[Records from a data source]
■ ■ ■ ■ ■ ■ ■

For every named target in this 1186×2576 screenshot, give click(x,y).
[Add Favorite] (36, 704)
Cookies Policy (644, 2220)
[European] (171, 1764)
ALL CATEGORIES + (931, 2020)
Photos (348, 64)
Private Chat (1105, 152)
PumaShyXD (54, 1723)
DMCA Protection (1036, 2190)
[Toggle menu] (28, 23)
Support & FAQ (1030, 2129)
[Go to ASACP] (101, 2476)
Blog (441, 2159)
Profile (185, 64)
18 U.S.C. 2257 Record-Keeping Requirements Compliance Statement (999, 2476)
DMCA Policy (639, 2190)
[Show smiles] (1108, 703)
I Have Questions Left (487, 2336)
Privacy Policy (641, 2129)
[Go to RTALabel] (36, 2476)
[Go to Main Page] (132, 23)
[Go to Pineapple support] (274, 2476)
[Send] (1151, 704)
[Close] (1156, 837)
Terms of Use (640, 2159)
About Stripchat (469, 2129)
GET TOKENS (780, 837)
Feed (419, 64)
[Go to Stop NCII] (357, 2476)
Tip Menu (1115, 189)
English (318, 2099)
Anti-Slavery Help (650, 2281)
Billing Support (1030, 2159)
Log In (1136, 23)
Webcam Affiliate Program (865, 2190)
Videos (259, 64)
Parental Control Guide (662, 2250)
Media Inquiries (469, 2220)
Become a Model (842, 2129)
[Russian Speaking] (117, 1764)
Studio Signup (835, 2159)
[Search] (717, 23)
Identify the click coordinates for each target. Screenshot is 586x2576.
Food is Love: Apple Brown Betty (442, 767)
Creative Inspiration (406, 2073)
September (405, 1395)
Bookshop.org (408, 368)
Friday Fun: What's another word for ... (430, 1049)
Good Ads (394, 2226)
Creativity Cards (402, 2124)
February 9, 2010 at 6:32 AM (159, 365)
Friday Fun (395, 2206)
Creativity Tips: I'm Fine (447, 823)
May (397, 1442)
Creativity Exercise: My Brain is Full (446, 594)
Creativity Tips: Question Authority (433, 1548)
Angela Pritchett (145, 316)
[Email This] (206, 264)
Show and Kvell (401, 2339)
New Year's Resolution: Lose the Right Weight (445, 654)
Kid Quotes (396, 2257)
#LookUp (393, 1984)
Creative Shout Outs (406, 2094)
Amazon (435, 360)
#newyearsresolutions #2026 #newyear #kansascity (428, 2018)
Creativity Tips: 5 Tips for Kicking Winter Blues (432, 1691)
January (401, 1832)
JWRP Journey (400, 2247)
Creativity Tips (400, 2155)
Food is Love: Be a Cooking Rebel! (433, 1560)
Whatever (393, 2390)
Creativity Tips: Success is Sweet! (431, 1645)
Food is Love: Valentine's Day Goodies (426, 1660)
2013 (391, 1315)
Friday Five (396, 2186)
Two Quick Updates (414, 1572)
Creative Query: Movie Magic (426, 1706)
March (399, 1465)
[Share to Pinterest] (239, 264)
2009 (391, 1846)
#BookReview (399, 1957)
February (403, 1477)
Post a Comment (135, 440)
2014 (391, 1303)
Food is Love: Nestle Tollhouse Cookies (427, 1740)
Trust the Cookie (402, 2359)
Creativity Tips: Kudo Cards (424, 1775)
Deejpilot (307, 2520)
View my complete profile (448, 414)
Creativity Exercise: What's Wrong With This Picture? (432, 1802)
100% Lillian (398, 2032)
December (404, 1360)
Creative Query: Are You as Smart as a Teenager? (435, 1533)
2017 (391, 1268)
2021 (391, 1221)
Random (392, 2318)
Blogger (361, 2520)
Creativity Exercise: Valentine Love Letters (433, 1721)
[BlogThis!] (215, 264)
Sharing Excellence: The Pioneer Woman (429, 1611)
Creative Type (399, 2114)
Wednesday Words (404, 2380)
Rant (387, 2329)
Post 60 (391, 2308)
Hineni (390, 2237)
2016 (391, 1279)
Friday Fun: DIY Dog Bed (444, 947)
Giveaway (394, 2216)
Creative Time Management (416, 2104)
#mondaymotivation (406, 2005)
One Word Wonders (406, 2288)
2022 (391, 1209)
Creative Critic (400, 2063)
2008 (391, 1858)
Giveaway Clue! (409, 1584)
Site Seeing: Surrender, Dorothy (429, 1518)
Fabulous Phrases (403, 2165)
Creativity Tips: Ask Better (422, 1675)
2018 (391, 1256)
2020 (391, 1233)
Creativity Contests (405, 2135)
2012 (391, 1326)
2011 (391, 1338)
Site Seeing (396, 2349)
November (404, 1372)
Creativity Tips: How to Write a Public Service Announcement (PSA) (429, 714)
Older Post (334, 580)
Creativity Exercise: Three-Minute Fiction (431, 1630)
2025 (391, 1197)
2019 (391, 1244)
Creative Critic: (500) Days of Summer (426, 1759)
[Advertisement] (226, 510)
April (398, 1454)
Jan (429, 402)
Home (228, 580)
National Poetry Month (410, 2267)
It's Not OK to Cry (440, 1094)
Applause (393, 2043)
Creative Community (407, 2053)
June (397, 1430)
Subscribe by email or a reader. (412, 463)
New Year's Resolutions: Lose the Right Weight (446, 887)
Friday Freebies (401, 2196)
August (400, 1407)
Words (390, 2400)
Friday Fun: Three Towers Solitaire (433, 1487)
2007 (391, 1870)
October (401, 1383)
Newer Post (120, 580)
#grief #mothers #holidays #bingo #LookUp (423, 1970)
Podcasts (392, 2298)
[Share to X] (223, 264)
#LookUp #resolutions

■ ■ ■ ■ ■ ■ ■

== Description of the task ==
Starting with the line above that holds "18 U.S.C. 2257" and stopping with the line that holds "Log In (1136, 23)", reproduce each line exactly, omitting all other lines.

== Your response ==
18 U.S.C. 2257 Record-Keeping Requirements Compliance Statement (999, 2476)
DMCA Policy (639, 2190)
[Show smiles] (1108, 703)
I Have Questions Left (487, 2336)
Privacy Policy (641, 2129)
[Go to RTALabel] (36, 2476)
[Go to Main Page] (132, 23)
[Go to Pineapple support] (274, 2476)
[Send] (1151, 704)
[Close] (1156, 837)
Terms of Use (640, 2159)
About Stripchat (469, 2129)
GET TOKENS (780, 837)
Feed (419, 64)
[Go to Stop NCII] (357, 2476)
Tip Menu (1115, 189)
English (318, 2099)
Anti-Slavery Help (650, 2281)
Billing Support (1030, 2159)
Log In (1136, 23)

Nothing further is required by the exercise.